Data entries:
-------------------------
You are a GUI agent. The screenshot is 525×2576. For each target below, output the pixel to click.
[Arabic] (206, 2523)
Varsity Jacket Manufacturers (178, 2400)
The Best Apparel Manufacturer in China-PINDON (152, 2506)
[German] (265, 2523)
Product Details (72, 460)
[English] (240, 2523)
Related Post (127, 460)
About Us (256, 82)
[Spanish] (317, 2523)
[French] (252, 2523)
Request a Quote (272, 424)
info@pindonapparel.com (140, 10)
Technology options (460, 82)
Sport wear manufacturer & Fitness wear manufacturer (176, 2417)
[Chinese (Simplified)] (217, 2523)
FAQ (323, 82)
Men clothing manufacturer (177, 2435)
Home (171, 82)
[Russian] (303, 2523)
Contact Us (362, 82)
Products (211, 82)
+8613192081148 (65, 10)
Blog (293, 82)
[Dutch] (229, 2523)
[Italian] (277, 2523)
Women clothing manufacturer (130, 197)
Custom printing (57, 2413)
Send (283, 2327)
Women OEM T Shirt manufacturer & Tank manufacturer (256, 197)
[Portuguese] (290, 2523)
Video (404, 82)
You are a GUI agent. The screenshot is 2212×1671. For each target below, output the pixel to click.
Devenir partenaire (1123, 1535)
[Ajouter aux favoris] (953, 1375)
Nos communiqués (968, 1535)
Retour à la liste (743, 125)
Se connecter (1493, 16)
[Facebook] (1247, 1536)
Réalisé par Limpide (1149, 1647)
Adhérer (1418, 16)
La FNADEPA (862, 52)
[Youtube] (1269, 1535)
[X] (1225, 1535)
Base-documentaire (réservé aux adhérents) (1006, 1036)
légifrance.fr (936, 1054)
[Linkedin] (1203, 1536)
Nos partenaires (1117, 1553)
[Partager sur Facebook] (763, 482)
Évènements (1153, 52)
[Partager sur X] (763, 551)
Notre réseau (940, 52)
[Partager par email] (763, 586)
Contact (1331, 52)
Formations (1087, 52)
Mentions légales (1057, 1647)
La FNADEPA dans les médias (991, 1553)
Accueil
-------------------------
• [ASSIGNED TASK]:
Your answer must be the full set of records above, reproduced exactly.

• [RESPONSE BELOW]:
You are a GUI agent. The screenshot is 525×2576. For each target below, output the pixel to click.
[Arabic] (206, 2523)
Varsity Jacket Manufacturers (178, 2400)
The Best Apparel Manufacturer in China-PINDON (152, 2506)
[German] (265, 2523)
Product Details (72, 460)
[English] (240, 2523)
Related Post (127, 460)
About Us (256, 82)
[Spanish] (317, 2523)
[French] (252, 2523)
Request a Quote (272, 424)
info@pindonapparel.com (140, 10)
Technology options (460, 82)
Sport wear manufacturer & Fitness wear manufacturer (176, 2417)
[Chinese (Simplified)] (217, 2523)
FAQ (323, 82)
Men clothing manufacturer (177, 2435)
Home (171, 82)
[Russian] (303, 2523)
Contact Us (362, 82)
Products (211, 82)
+8613192081148 (65, 10)
Blog (293, 82)
[Dutch] (229, 2523)
[Italian] (277, 2523)
Women clothing manufacturer (130, 197)
Custom printing (57, 2413)
Send (283, 2327)
Women OEM T Shirt manufacturer & Tank manufacturer (256, 197)
[Portuguese] (290, 2523)
Video (404, 82)
You are a GUI agent. The screenshot is 2212×1671. For each target below, output the pixel to click.
Devenir partenaire (1123, 1535)
[Ajouter aux favoris] (953, 1375)
Nos communiqués (968, 1535)
Retour à la liste (743, 125)
Se connecter (1493, 16)
[Facebook] (1247, 1536)
Réalisé par Limpide (1149, 1647)
Adhérer (1418, 16)
La FNADEPA (862, 52)
[Youtube] (1269, 1535)
[X] (1225, 1535)
Base-documentaire (réservé aux adhérents) (1006, 1036)
légifrance.fr (936, 1054)
[Linkedin] (1203, 1536)
Nos partenaires (1117, 1553)
[Partager sur Facebook] (763, 482)
Évènements (1153, 52)
[Partager sur X] (763, 551)
Notre réseau (940, 52)
[Partager par email] (763, 586)
Contact (1331, 52)
Formations (1087, 52)
Mentions légales (1057, 1647)
La FNADEPA dans les médias (991, 1553)
Accueil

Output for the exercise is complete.